Jesse L. Jackson Sr. wrote D.C. Council Chairman Kwame R. Brown last week on the letterhead of his Rainbow PUSH Coalition urging Brown and his colleagues to reject the Retail Service Station Act of 2011.
Jackson wrote on behalf of Eyob “Joe” Mamo, the gas station magnate who has come under scrutiny during the recent spike in fuel prices, including an investigation by Attorney General Irvin B. Nathan. The bill, introduced by Mary Cheh (D-Ward 3), could potentially affect Mamo’s ability to operate stations that his wholesale operation also supplies. A similar bill passed in 2004, only to be repealed in 2007 under heavy lobbying by Mamo.
Calling Mamo “a model of success for minority entrepreneurs all around the nation,” Jackson urged Brown to oppose the bill, which “unfairly scapegoats and singles out Mr. Mamo’s company,” Capitol Petroleum Group. The bill, Jackson writes, would “stifle its growth as a viable company that contributes to the District’s economy.”
“By re-introducing this Bill (and versions of it), over and over again, the Council — led by Cheh, [Jack] Evans, [Tommy] Wells and [Phil] Mendelson (and co-sponsored by [David] Catania) — seek to put in place onerous and inequitable business restrictions ... that do not exist anywhere else in the country,” he writes.
Note that all the members he references are white; the letter was sent to Brown and the six other black council members, as well as Mayor Vincent C. Gray.

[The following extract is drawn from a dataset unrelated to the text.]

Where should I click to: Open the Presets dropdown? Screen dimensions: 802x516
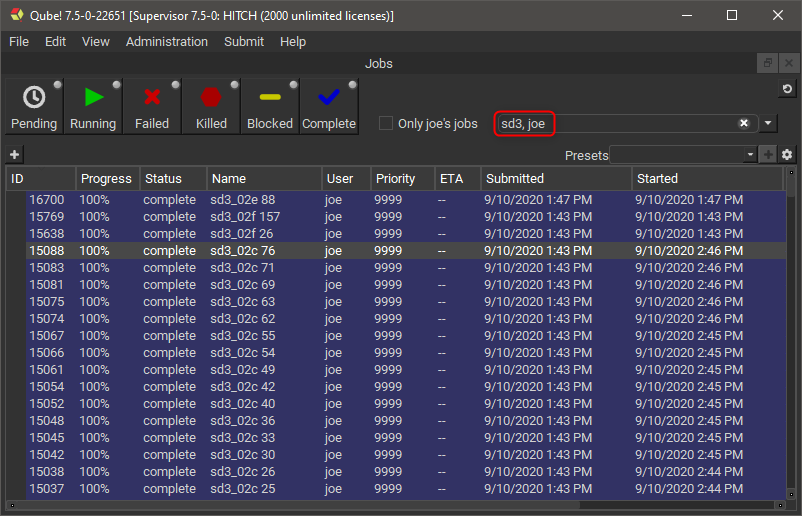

Jackson also commends Brown on not co-sponsoring the bill. “You have a proud and distinguished record advocating for fairness, inclusion and minority business development. I appeal to you to lead the Council to uphold these values and extend equal opportunity to all businesses in the District,” he writes. “The District should be a beacon for minority business participation and not a barrier to it.”
The Jackson letter is part of a vigorous lobbying effort now being orchestrated on Mamo’s behalf by former D.C. Council member John L. Ray. A hearing is set for June 17.